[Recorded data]

++++++++

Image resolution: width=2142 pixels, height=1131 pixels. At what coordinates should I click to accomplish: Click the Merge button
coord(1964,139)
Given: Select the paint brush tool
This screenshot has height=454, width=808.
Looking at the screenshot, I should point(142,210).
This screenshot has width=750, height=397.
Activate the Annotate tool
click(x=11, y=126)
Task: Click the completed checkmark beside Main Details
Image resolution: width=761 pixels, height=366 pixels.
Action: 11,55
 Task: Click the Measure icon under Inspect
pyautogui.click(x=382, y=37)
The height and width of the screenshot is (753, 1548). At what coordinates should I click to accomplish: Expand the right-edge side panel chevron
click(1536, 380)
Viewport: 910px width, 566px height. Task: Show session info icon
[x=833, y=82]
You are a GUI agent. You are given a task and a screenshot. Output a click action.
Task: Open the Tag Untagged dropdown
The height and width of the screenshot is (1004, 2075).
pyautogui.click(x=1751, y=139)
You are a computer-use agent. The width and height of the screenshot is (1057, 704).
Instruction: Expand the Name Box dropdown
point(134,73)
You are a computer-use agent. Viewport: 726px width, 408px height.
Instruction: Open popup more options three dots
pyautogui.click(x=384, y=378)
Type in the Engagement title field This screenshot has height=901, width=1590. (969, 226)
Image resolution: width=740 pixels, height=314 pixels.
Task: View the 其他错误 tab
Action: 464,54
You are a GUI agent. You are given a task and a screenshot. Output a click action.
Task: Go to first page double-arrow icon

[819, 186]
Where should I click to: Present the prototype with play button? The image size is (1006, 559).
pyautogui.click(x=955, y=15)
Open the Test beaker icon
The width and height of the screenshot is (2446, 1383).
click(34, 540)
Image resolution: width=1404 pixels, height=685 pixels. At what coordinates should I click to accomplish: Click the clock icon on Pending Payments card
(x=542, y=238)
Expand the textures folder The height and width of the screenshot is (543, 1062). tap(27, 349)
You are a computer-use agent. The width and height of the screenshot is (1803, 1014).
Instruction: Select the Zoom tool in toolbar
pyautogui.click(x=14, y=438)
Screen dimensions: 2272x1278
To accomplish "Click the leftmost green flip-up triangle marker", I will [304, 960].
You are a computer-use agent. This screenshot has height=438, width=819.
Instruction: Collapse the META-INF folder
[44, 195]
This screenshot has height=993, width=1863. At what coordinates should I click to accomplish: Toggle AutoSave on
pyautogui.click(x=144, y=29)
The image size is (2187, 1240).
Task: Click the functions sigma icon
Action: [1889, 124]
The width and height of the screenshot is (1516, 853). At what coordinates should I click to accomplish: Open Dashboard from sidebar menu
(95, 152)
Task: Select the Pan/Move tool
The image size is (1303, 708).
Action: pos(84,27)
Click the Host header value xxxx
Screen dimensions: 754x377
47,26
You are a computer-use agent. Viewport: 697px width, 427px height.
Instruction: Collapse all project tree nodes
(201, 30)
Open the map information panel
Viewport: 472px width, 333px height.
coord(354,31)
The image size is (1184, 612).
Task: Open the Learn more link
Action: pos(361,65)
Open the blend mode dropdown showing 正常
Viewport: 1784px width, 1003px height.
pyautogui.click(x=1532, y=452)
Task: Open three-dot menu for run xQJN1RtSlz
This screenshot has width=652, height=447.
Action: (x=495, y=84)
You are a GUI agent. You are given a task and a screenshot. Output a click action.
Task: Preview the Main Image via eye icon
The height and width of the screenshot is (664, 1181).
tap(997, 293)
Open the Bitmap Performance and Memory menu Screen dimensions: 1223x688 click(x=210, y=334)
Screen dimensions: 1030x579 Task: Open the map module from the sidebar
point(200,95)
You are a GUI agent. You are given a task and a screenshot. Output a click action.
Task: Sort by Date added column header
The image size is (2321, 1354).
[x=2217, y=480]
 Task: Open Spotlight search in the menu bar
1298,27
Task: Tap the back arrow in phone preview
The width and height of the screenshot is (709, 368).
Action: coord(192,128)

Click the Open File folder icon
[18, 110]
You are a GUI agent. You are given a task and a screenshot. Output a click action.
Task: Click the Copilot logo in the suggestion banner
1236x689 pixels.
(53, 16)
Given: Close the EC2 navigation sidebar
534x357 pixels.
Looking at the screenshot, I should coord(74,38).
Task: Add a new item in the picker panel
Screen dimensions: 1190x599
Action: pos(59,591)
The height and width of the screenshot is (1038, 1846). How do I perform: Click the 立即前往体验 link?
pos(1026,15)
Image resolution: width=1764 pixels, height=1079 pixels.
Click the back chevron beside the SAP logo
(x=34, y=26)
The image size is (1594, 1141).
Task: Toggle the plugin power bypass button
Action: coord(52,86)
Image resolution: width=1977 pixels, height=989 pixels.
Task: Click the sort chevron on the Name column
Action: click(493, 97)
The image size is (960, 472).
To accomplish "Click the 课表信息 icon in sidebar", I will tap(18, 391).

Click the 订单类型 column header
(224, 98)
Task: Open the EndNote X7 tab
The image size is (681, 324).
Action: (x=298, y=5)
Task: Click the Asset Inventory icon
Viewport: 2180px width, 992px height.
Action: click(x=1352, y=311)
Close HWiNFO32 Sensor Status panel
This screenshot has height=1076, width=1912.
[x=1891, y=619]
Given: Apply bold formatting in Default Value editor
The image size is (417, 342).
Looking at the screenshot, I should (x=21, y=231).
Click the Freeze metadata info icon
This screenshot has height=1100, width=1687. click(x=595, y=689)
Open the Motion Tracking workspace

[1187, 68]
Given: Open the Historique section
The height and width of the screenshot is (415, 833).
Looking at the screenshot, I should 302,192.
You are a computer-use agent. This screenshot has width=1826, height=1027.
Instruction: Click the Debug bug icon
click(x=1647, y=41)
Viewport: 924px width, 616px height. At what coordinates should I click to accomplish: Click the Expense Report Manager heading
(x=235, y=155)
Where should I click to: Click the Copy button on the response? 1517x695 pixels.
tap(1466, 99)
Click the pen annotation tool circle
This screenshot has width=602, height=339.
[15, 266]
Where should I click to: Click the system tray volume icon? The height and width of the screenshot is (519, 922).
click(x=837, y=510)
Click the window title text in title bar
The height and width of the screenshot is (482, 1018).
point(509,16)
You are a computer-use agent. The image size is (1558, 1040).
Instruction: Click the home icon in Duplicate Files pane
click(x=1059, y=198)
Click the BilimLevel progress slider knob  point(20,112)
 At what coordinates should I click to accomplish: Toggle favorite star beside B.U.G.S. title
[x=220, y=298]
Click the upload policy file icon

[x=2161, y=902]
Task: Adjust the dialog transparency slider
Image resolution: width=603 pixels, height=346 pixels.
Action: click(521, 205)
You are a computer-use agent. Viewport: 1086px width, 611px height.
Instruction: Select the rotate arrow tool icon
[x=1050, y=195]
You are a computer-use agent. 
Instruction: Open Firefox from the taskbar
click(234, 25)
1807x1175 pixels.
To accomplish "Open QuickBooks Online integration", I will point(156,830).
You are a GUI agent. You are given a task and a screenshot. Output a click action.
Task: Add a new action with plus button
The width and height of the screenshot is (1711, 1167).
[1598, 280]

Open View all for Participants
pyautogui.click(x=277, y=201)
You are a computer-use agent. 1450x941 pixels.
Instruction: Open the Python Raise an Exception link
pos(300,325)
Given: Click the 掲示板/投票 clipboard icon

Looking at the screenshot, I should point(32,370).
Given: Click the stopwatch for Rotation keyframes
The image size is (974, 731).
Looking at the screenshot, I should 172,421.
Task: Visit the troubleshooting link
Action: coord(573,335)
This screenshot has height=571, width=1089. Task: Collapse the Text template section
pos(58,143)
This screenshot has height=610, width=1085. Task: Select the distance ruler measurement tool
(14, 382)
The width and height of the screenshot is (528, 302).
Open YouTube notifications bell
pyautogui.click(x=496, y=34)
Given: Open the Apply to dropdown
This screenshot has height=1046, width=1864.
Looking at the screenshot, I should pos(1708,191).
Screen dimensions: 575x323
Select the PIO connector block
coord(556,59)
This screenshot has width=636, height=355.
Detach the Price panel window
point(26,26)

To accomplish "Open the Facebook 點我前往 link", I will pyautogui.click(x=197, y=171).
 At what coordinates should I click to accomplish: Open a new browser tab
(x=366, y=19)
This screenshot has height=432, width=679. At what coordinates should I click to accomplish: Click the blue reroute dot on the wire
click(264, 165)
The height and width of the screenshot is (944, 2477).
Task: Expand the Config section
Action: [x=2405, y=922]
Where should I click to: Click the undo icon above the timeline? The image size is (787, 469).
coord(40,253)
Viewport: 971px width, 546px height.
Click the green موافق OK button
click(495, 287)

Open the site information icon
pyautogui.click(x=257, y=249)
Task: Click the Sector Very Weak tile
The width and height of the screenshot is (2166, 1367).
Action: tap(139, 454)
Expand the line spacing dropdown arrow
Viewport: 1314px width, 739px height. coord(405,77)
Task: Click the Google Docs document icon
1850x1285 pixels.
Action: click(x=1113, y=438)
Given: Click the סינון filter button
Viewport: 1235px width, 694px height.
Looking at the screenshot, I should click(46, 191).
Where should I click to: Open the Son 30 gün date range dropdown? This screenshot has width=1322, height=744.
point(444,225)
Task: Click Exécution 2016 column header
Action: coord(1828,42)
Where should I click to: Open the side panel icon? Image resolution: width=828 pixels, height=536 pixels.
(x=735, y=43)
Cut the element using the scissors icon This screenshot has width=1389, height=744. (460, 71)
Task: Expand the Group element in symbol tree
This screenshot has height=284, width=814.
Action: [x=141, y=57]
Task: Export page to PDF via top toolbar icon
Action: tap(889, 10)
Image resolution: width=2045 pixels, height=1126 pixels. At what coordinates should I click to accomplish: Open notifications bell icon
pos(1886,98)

++++++++

WORK REQUEST: Search the entries for the word "Apply", then copy every line in which it is found.

ANSWER SPACE:
Given: Apply bold formatting in Default Value editor
Given: Open the Apply to dropdown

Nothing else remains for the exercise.